Home > Black Watch starts move north

Black Watch starts move north

by Open-Publishing - Friday 29 October 2004

Wars and conflicts International

By Alistair Lyon

BAGHDAD - The Black Watch battalion has begun moving from Basra to take over an area near Baghdad in a move that could set the stage for a U.S. attack on rebel-held Falluja.

"We can confirm that Black Watch is moving north. For security reasons we cannot give numbers," Squadron Leader Steve Dharamraj told Reuters on Wednesday from Basra, the southern city where British troops have been based since last year’s Iraq war.

A column with Warrior armoured vehicles on flatbeds trucks headed north, a Reuters photographer said. The Warriors were fitted with extra slat armour to deflect rocket-propelled grenades — a weapon of choice for Iraqi insurgents.

About 850 British troops, mainly from the Black Watch regiment, are expected to deploy just south of Baghdad, which lies 550 km (340 miles) from Basra, to free up U.S. forces fighting insurgents in Falluja and elsewhere.

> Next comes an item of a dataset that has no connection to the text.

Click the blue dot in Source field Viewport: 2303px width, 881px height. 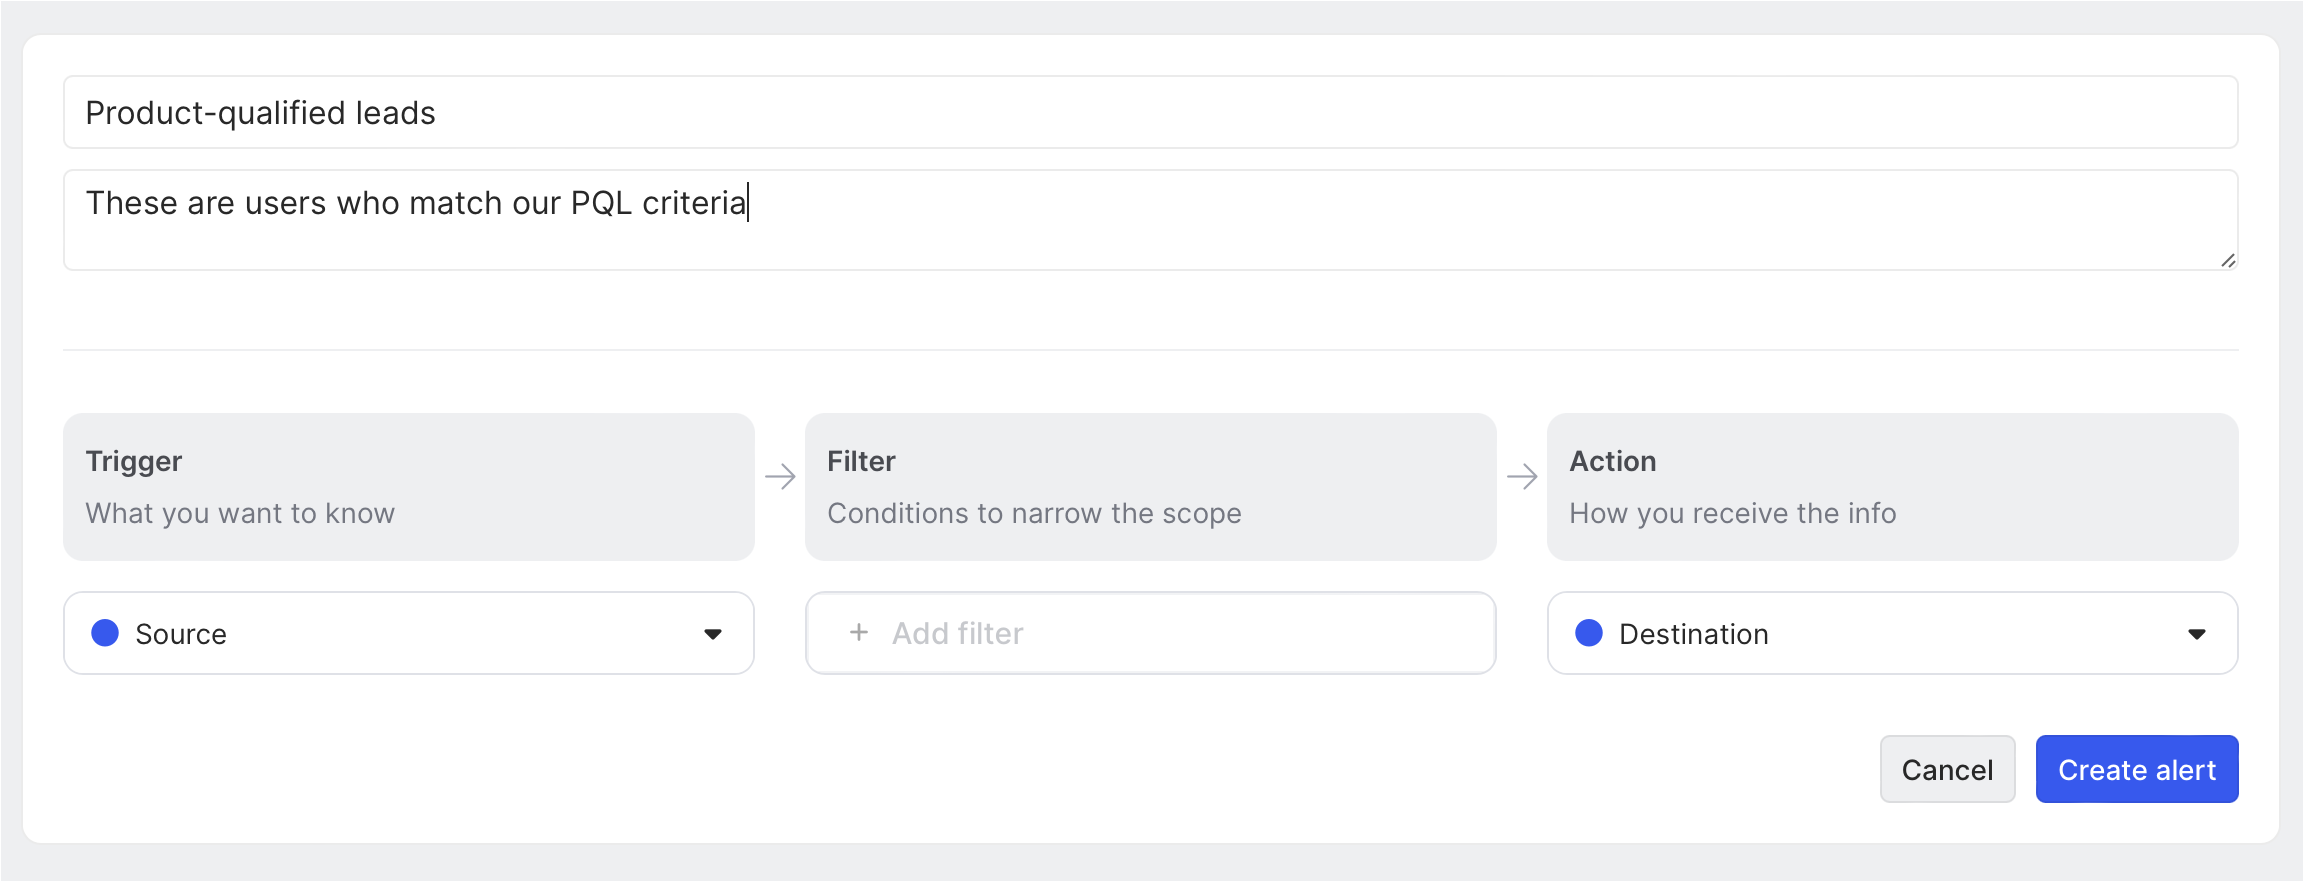(x=105, y=633)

Iraq’s interim government has vowed to retake the Sunni Muslim city and other trouble spots, by force if necessary, before nationwide elections planned for January.

Negotiators from Falluja said they would travel to Baghdad to renew on-off peace talks with the government after what Hatem Karam, one of the negotiators, told Reuters was a telephone call from Defence Minister Hazim al-Shaalan.

The government has vowed to unleash military action unless the people of Falluja hand over foreign militants led by al Qaeda ally Abu Musab al-Zarqawi, said to operate in the city.

Zarqawi’s feared Islamist group threatened on Tuesday to behead a Japanese hostage unless Tokyo pulls its 550 troops out of Iraq within 48 hours. Japan rejected the demand.

The Qaeda Organisation for Holy War in Iraq said in a video placed on the Internet that unless Japan complied "this infidel will meet the same fate as Berg ... and the other infidels" — a reference to American Nick Berg, who was beheaded in May, and five other hostages killed by Zarqawi’s recently renamed group.

HOSTAGE VIDEO

Japanese Prime Minister Junichiro Koizumi, who sent troops to Iraq despite public opposition, stood firm on Wednesday.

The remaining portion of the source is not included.